> [本文]:
==========
TOP > おしえて変形性膝関節症:2.変形性膝関節症の検査と治療:手術による治療

おしえて変形性膝関節症

2.変形性膝関節症の検査と治療

手術による治療

変形性膝関節症で行われる主な手術には、「関節鏡視下手術」、すねの骨に対する「高位脛骨骨切り術(こういけいこつこつきりじゅつ)」、「人工関節置換術」があります。

関節鏡視下手術

関節鏡視下手術は、膝の関節内に小さなカメラ[内視鏡]を入れて行う手術です。画面を見ながら、関節表面からはがれた軟骨片を取り除くなどの処置をします。
1cmほどの小さな傷で手術が可能なため手術時間が短く回復も早い一方で、効果の持続性は比較的短かったり、症状が再発する場合があります。

膝の中にカメラ(内視鏡)を入れて行う手術です

手術時のからだへの負担が少なく回復も早いのですが、効果の持続性が比較的短い場合もあります。

高位脛骨骨切り術

高位脛骨骨切り術は、すねの骨を膝に近い位置で骨切りして形を変えることで、O脚を矯正する手術です。O脚を矯正すると、それまで膝の内側に集中していた体重の負担が膝の外側に移動するため、膝の内側の痛みが軽減します。
==========
保存されたデータの一覧:

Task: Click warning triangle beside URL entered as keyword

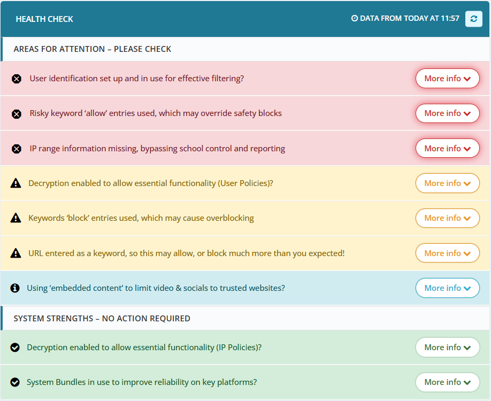Action: [16, 253]
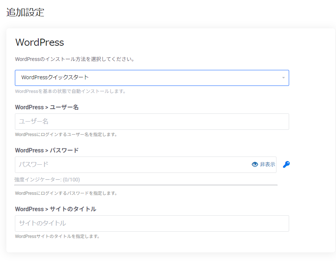Click the password strength indicator bar
This screenshot has height=261, width=336.
tap(146, 185)
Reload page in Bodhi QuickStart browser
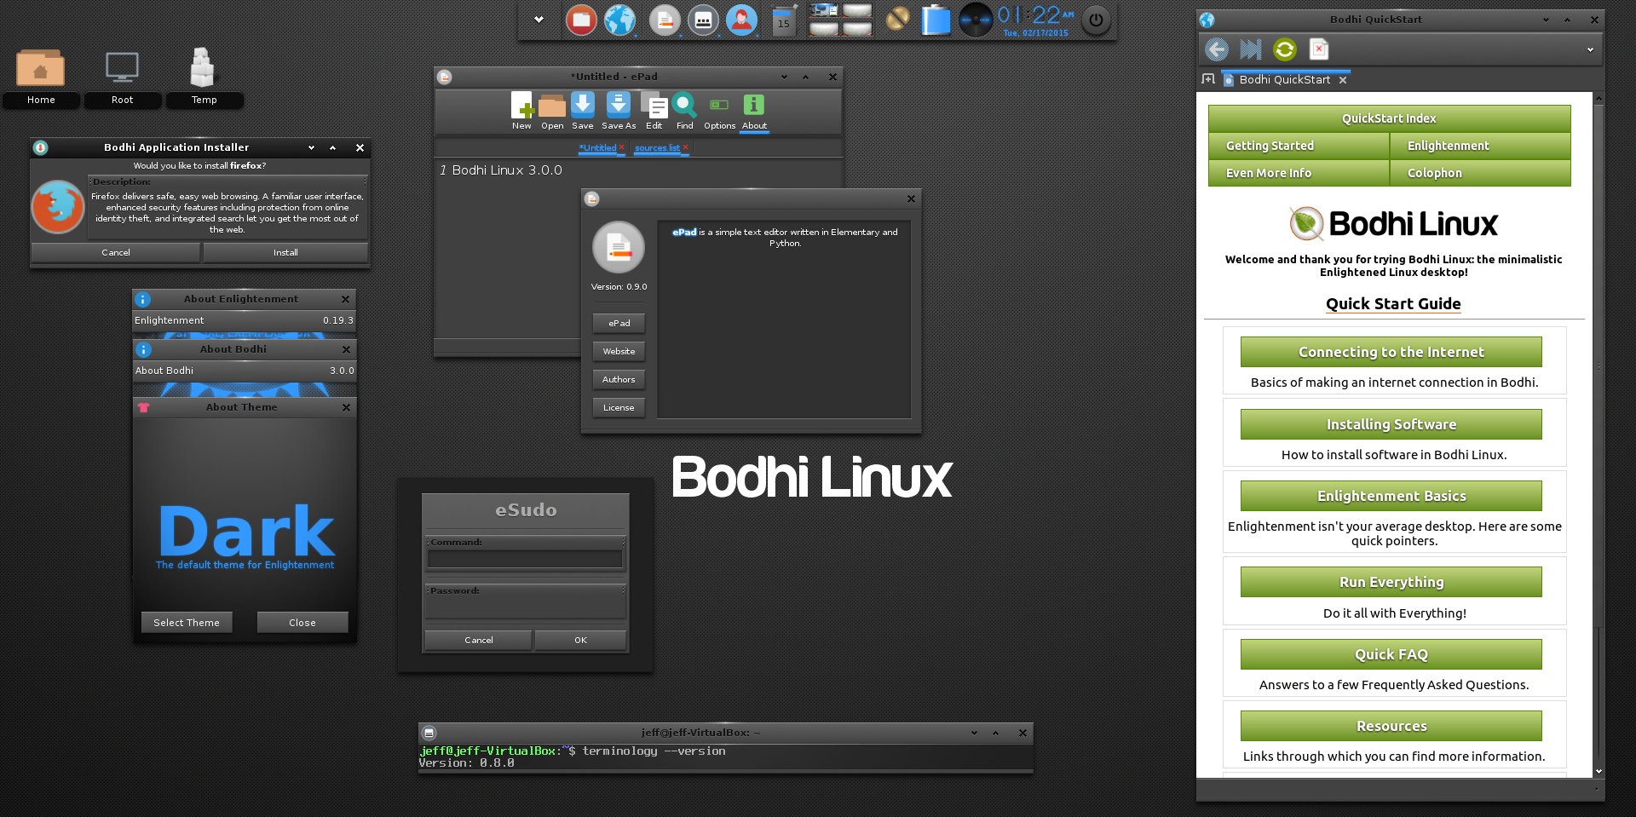 (1284, 49)
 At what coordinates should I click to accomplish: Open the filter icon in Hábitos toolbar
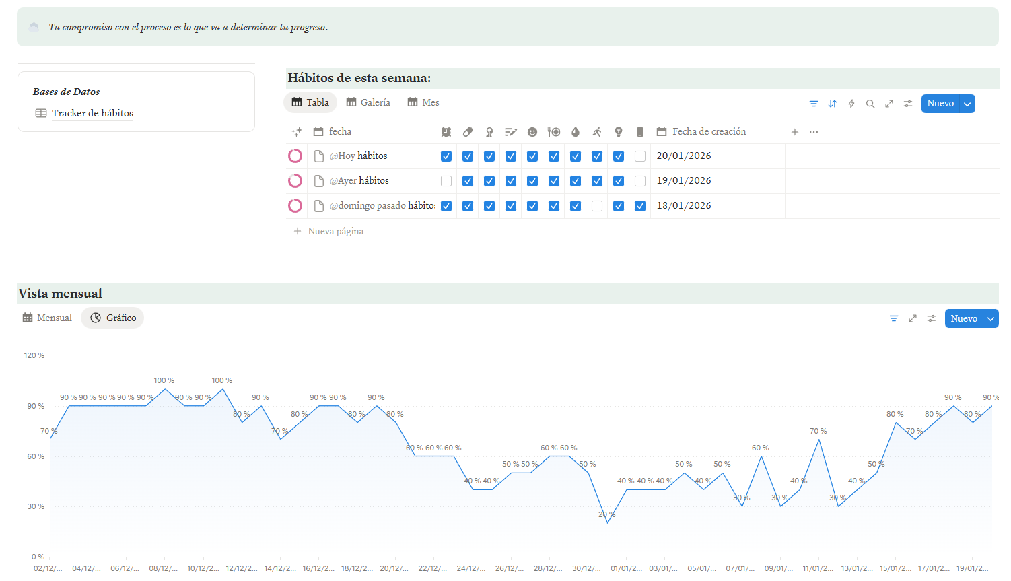(813, 104)
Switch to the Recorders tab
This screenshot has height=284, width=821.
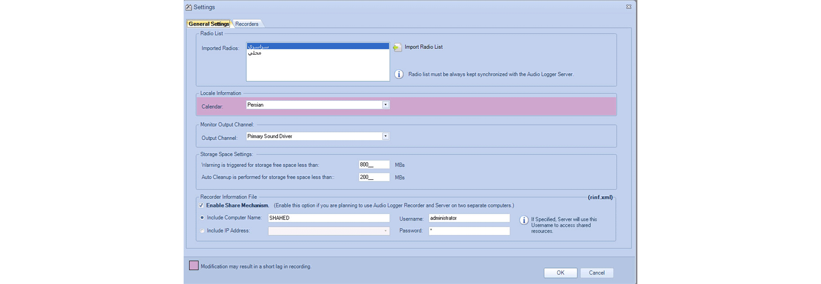(x=247, y=24)
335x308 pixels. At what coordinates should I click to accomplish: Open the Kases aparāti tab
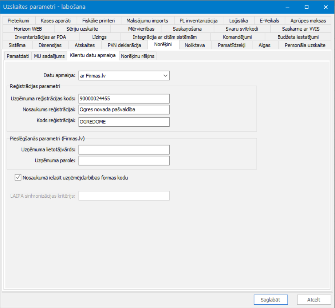coord(56,21)
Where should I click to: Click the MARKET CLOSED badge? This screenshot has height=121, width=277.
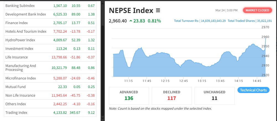pyautogui.click(x=257, y=10)
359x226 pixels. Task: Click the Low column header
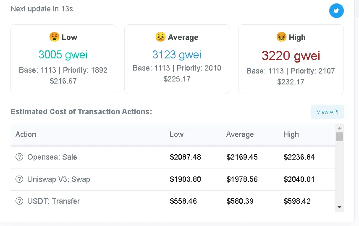[x=176, y=134]
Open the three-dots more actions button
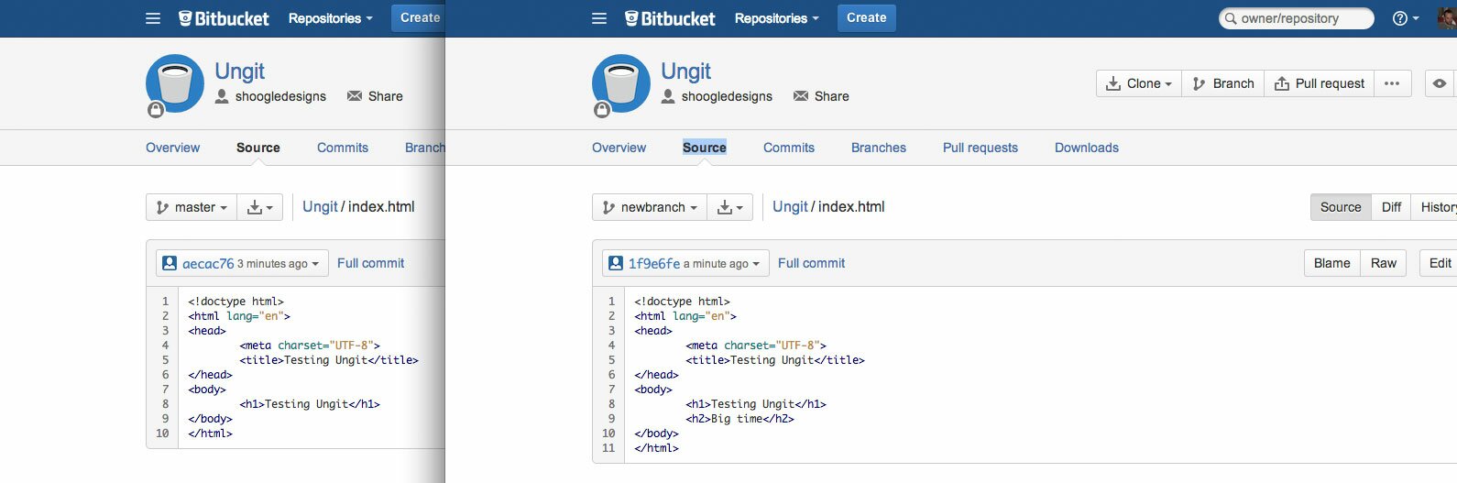This screenshot has height=483, width=1457. point(1391,83)
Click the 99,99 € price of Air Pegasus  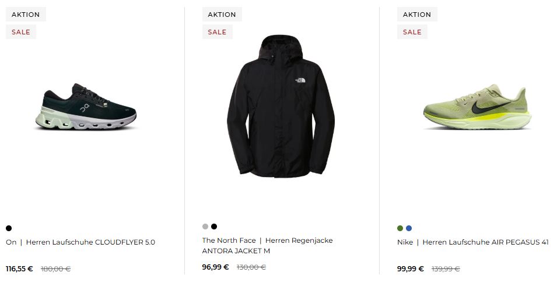pyautogui.click(x=411, y=269)
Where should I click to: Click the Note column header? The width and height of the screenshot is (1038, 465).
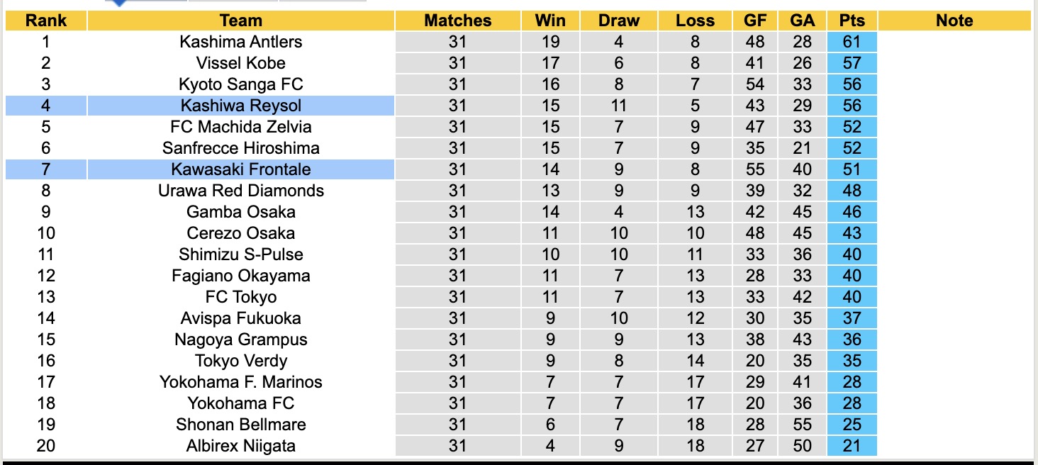954,21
==========
> [課題]: 変形性膝関節症の手術についての本文を、最後の文の続きから書き進めてください。 この一覧は、本文とは別のところから取ったものです。

> [回答]:
高位脛骨骨切り術の手術後は、骨切り部分がくっつくまでに通常3~4ヵ月ほどかかります。その間は安静にする必要がありますが、治った後はこれまで通りの日常生活動作や運動が可能になります。

脛骨[すねの骨]のかたちを変えて、O脚を矯正し、膝の内側にかかる負担を軽減します

骨がつくまでの期間、安静が必要ですが、治ったあとは、仕事やスポーツを含めた活動が可能になります。

人工関節置換術

人工関節置換術は、軟骨がすり減って変形した関節の表面を取り除いて、金属[チタンやセラッミックなど]や人工の部品[高分子のポリエチレンなど]に置き換える手術です。
変形性膝関節症が進行し、膝関節全体に大きな変形がみられるような場合に膝の人工関節置換術が行われます。膝関節の変形の程度によって、部分的に置き換える「片側(単顆)置換術」、もしくは膝関節全体を置き換える「全置換術」が行われます。

膝の人工関節置換術の手術後は、数日のうちに歩行が可能となります。膝の痛みは軽減し、日常生活への支障も減ります。ただし、関節に大きな負担がかかるような動作や運動はひかえる必要があります。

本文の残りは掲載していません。